● **About this task**
Return exactly those lines of the material below that fall between the line holding "You are a computer-use agent." and the line holding "Instruction: Open the text color swatch", inclusive.

● **Material shown**
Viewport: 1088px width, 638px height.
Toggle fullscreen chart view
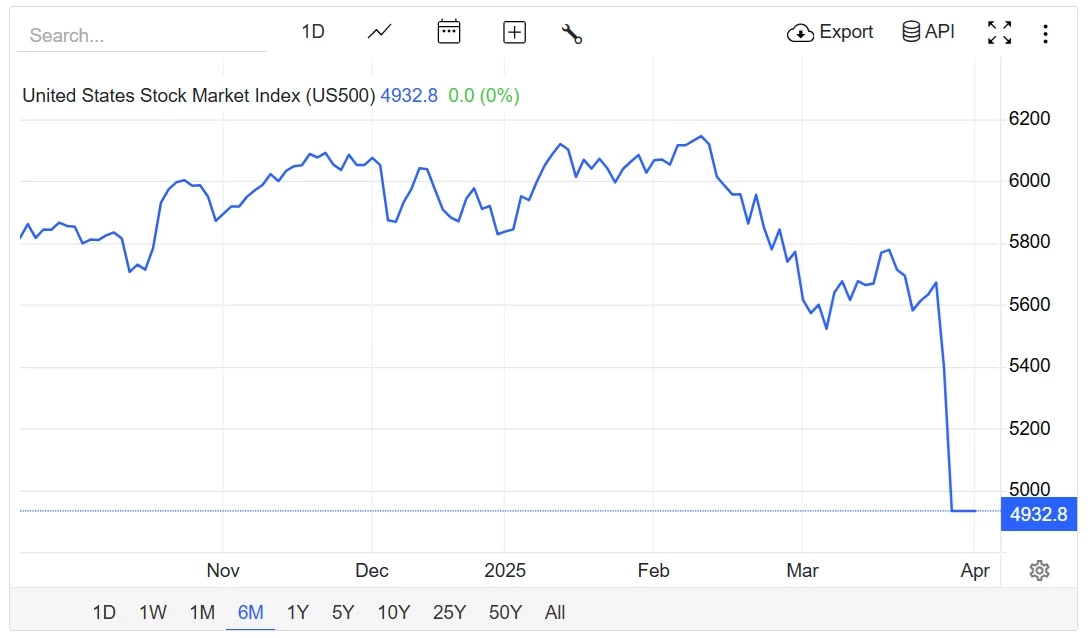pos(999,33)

...

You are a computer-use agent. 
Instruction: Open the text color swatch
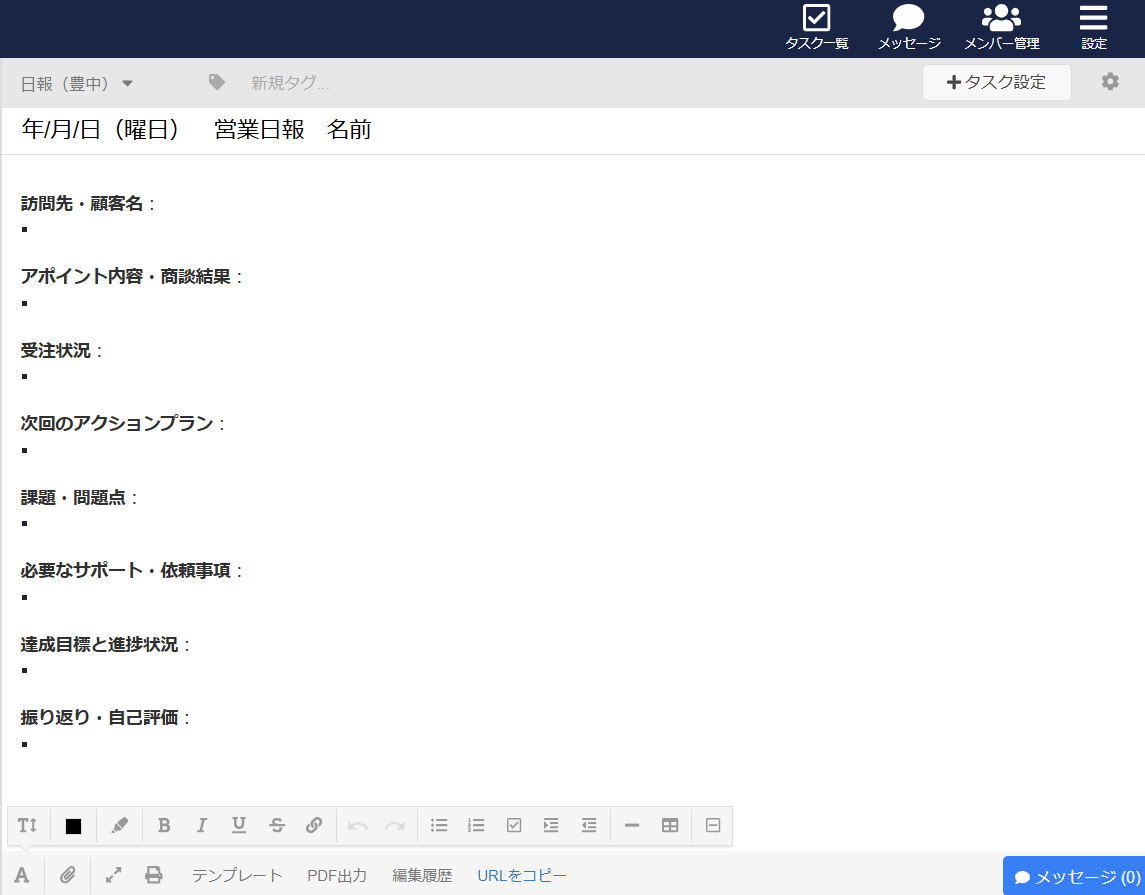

● **Output of the task**
You are a computer-use agent. 
Instruction: Open the text color swatch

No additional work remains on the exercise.